>> START Records provided
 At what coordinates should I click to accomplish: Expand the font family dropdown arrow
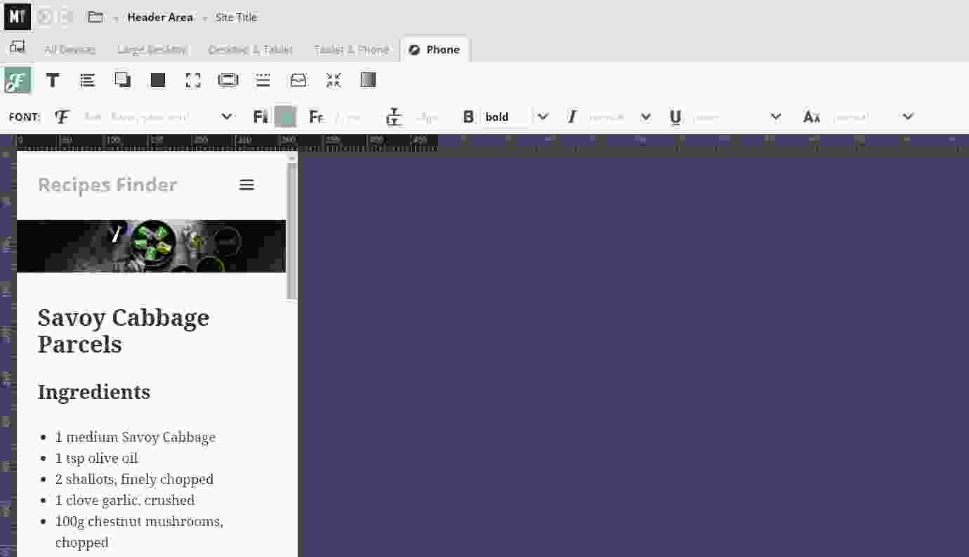226,117
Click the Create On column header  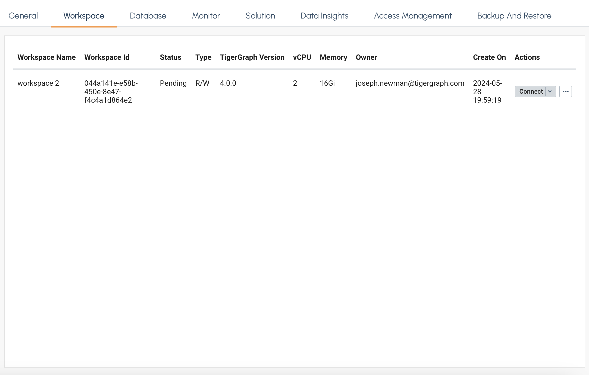(489, 57)
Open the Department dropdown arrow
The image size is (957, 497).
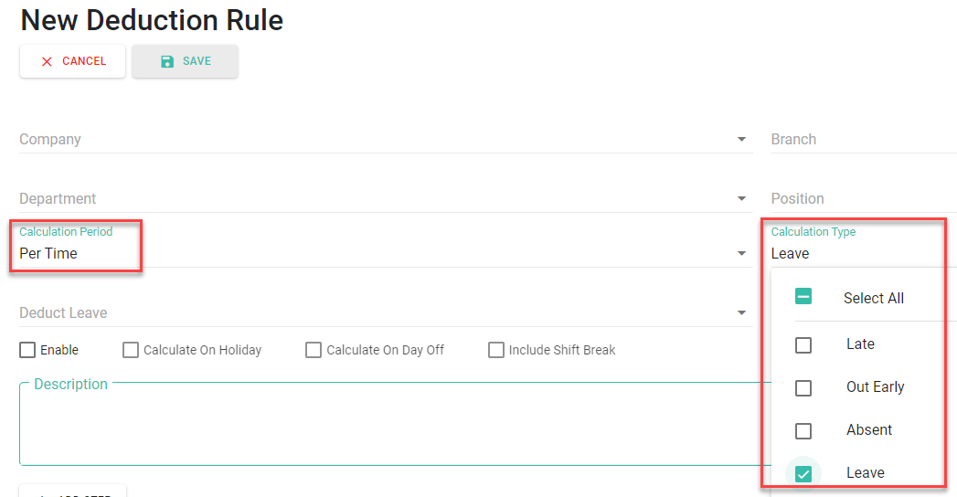point(740,199)
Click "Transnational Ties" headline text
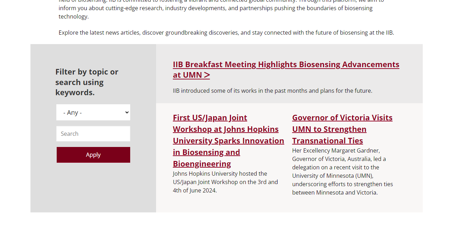The image size is (449, 225). point(327,141)
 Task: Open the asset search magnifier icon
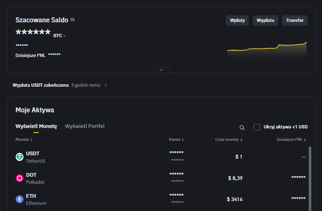point(242,128)
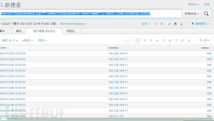Open the 另存为 save-as menu

[x=193, y=5]
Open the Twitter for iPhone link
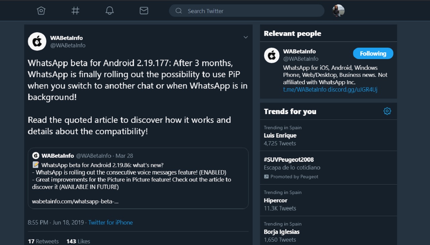430x245 pixels. point(111,223)
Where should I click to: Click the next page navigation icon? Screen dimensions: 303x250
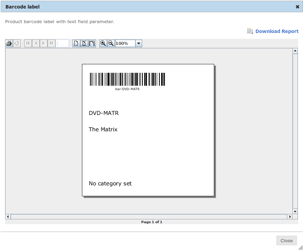43,43
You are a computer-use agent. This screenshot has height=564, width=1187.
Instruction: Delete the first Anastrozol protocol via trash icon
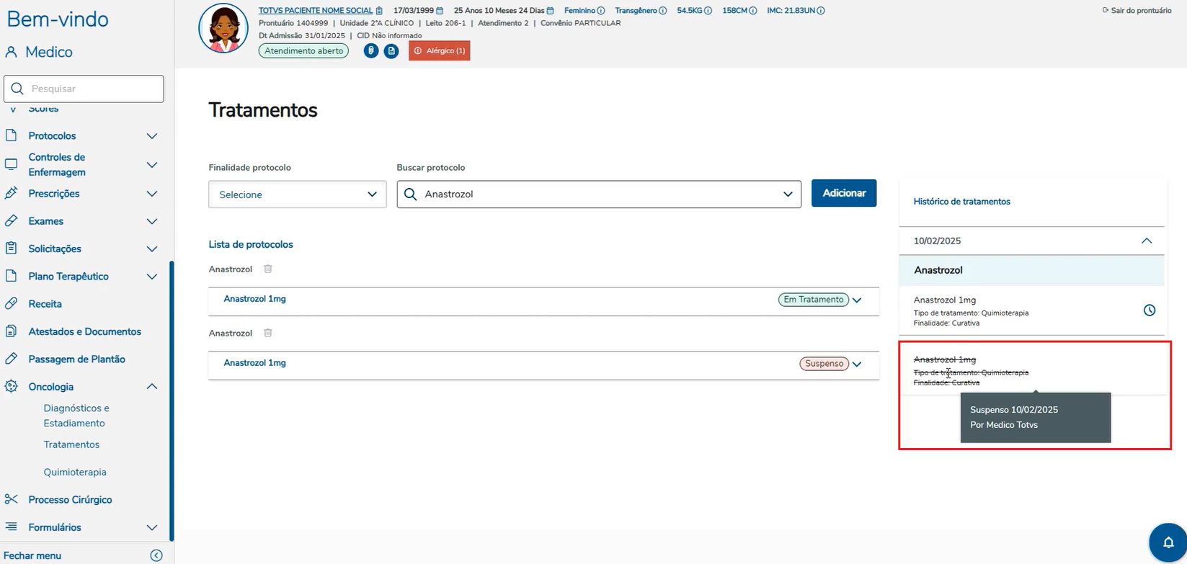click(x=268, y=269)
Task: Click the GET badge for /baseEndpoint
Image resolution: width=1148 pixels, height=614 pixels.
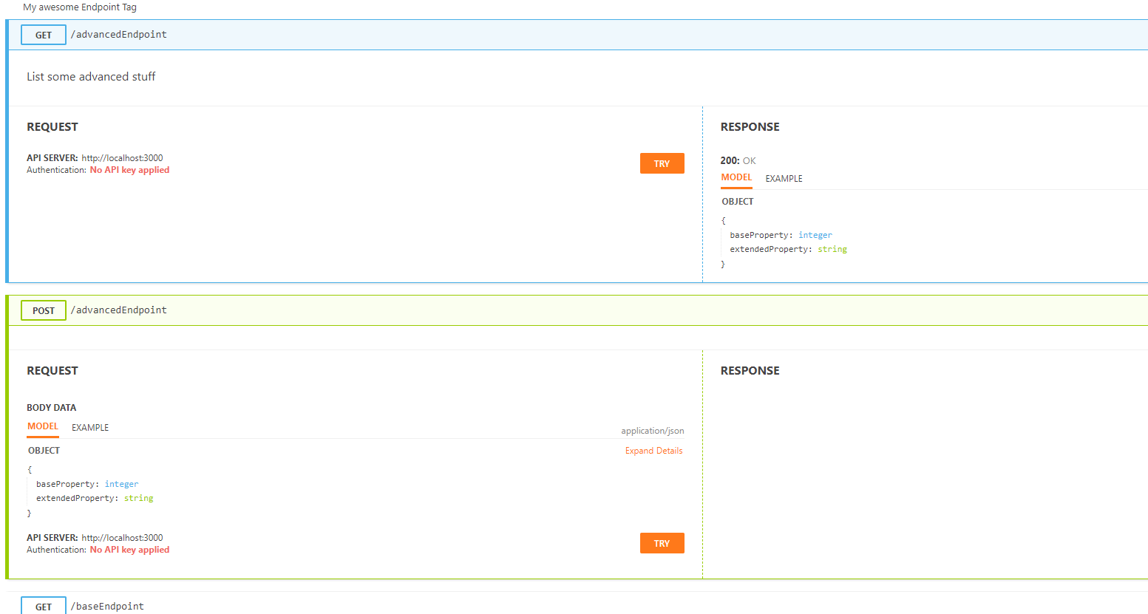Action: tap(43, 606)
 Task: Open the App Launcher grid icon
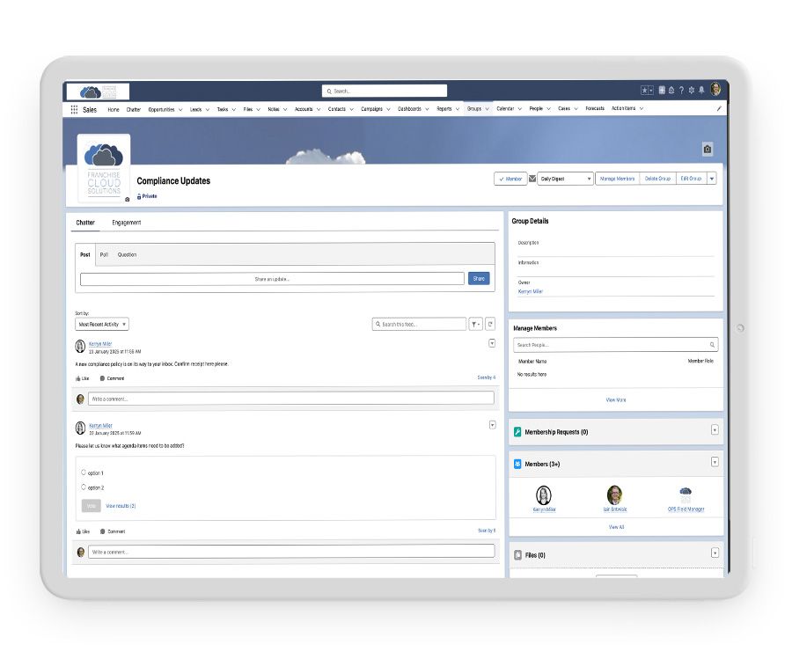click(x=74, y=109)
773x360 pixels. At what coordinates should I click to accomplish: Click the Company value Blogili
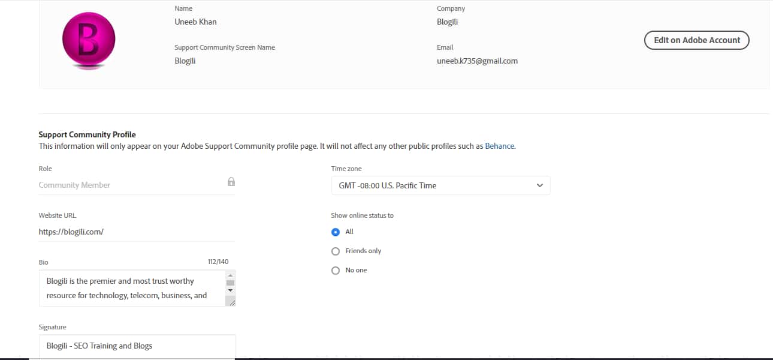(x=447, y=22)
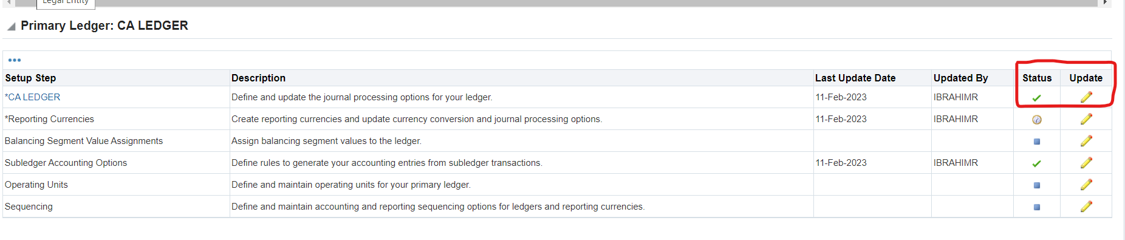The width and height of the screenshot is (1125, 240).
Task: Open the CA LEDGER setup step link
Action: click(x=33, y=97)
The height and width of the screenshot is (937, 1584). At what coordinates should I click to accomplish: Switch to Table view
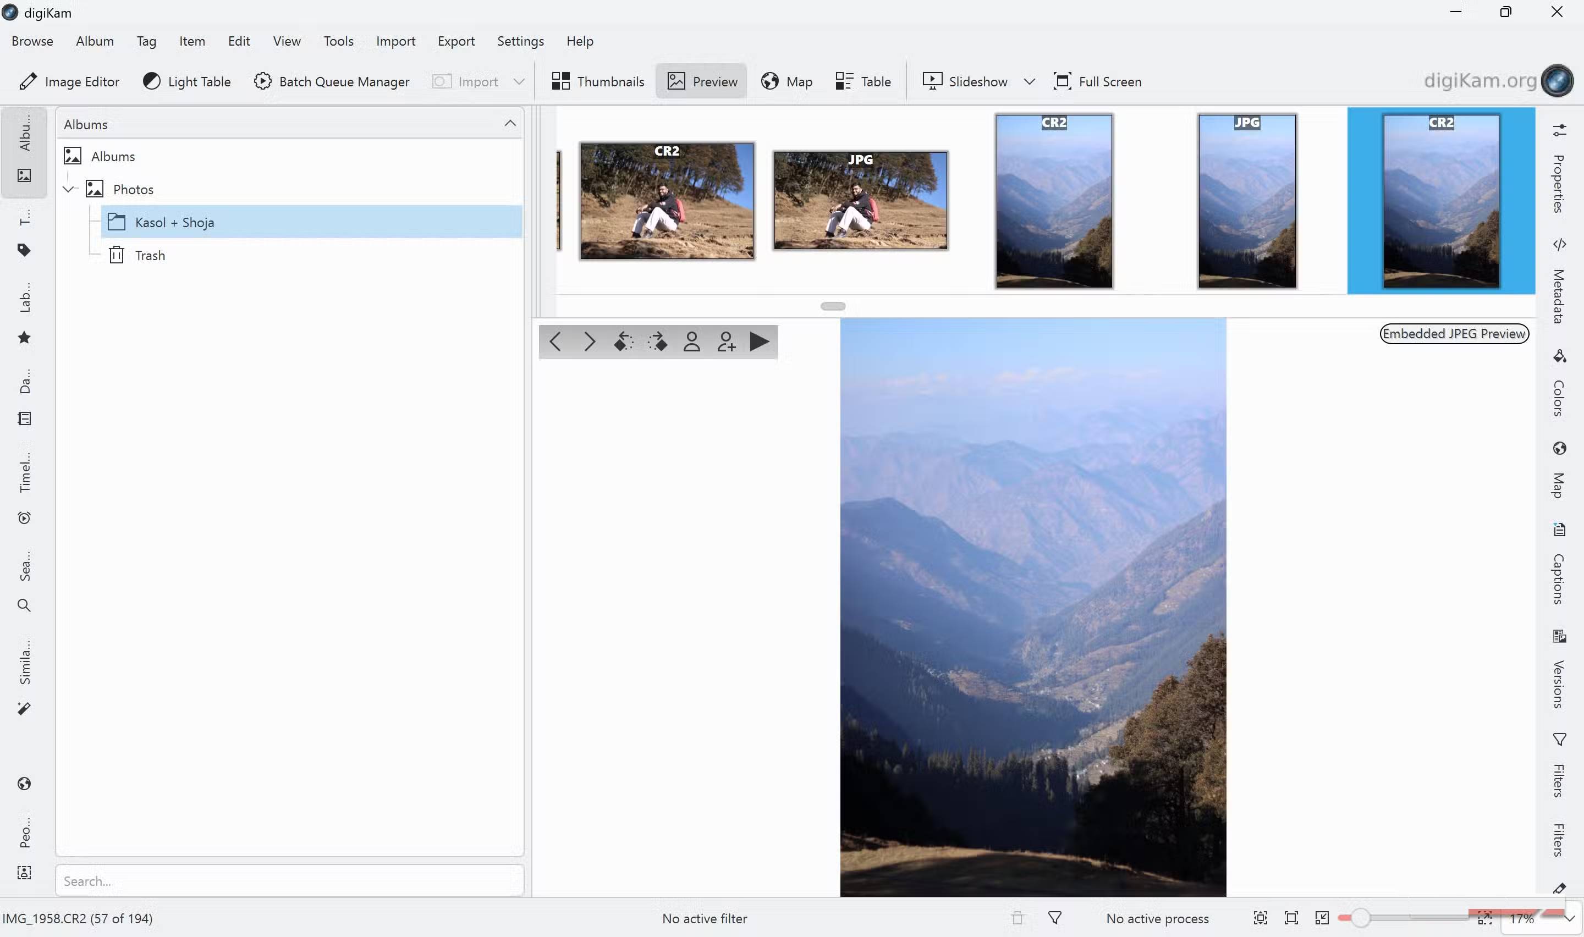(862, 81)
>> END Records provided
▶ What to produce
Print the lines of the material starting with the line containing "Open the Department dropdown arrow" and going on through the line containing "Action: tap(43, 606)", with both of those lines included. Do not include the pictures in your answer.

▶ Task response
Open the Department dropdown arrow
The image size is (957, 497).
point(740,199)
Click "Transnational Ties" headline text
The image size is (449, 225). point(327,141)
 Task: Open the asset search magnifier icon
point(242,128)
Open the 另存为 save-as menu

[x=193, y=5]
Open the Twitter for iPhone link
430x245 pixels. point(111,223)
Where should I click to: Click the next page navigation icon? Screen dimensions: 303x250
43,43
You are a computer-use agent. This screenshot has height=564, width=1187.
Instruction: Delete the first Anastrozol protocol via trash icon
click(x=268, y=269)
Task: Click the GET badge for /baseEndpoint
Image resolution: width=1148 pixels, height=614 pixels.
Action: tap(43, 606)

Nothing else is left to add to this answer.